Overview

PressureDrop.jl Documentation

PressureDrop.jl is a Julia package for computing multiphase pressure profiles for gas lift optimization of oil & gas wells.

Outlet-referenced models for producing wells using non-coupled temperature gradients are currently supported.

Note

All inputs and calculations are in U.S. field units.

Overview

The pressure traverse along the producing flow path of an oil well (or its bottomhole pressure at the interface between the well and the reservoir) is critical information for many production and reservoir engineering workflows. This can be expensive to measure directly in many conditions, so 1D pressure and temperature models are frequently used to infer producing conditions.
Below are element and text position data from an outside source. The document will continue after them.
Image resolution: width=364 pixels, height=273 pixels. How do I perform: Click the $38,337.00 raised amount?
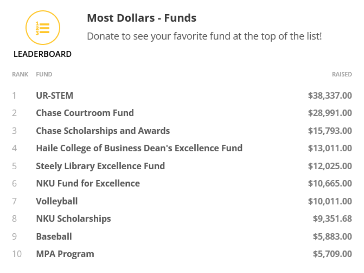tap(330, 96)
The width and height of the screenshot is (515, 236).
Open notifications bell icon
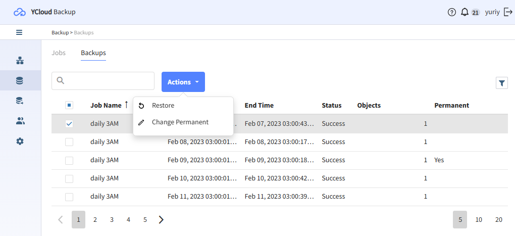click(x=465, y=12)
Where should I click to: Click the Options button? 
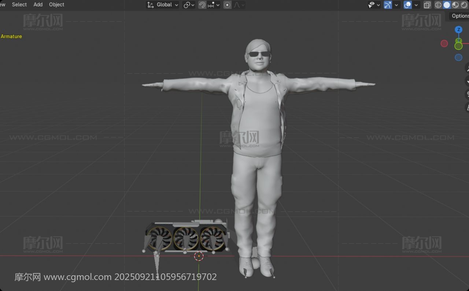pos(459,16)
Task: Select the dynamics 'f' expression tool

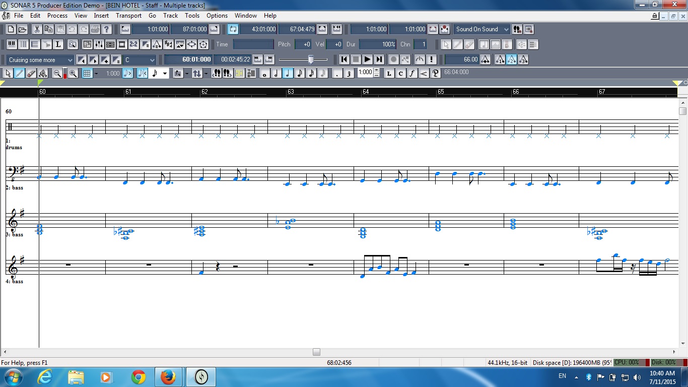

In most wells, the fluid flow contains three distinct phases (oil, water, and gas) with temperature- and pressure-dependent properties, including density, viscosity. In addition, the fluids will exhibit varying degrees of miscibility and entrainment depending on pressure and temperature as well, such that the pressure change with respect to distance or depth along the wellbore is itself dependent on pressure:

$\frac{∂p}{∂h} = f(p,T)$

When assuming a steady-state temperature profile, temperature varies only with depth. Further assuming steady-state flow and consistent composition of each fluid, the above can be re-expressed in terms of distance and pressure only:

$\frac{dp}{dh} = f(p,h)$

Note that $f$ is composited from many empirical functions¹ and in most cases cannot be expressed in a tractable analytical form when dealing with multiphase flow. This is further complicated in gas lift wells, where the injection point is also pressure dependent, but changes the fluid composition and pressure profile above it.

Currently, no mechanistic or empirical correlations fully capture the variability in these three-phase fluid flows (or the direct properties of the fluids themselves), so the most performant methods are typically matched to the conditions and fluids they were developed to describe².

Most techniques for applying these correlations to calculate pressure profiles involve dividing the wellbore into a 1-dimensional series of discrete segments and calculating an average pressure change for the entire segment. Increasing segmentation will generally improve accuracy at the cost of additional computation. The most feasible and stable method for resolving the pressure change in each segment is typically some form of fixed-point iteration by specifying an error tolerance ε and iterating until $f(p) - p < ε$, where $p$ is the average pressure in the segment.


¹For an example of many widely-used correlations for pressure- and temperature-dependent properties of oil, water, and gas, see the "Fluids" section of the Fekete documentation.

²For a comprehensive overview of the theory of these applied methods in the context of gas lift engineering and nodal analysis, see Gábor Takács' Gas Lift Manual (2005, Pennwell Books).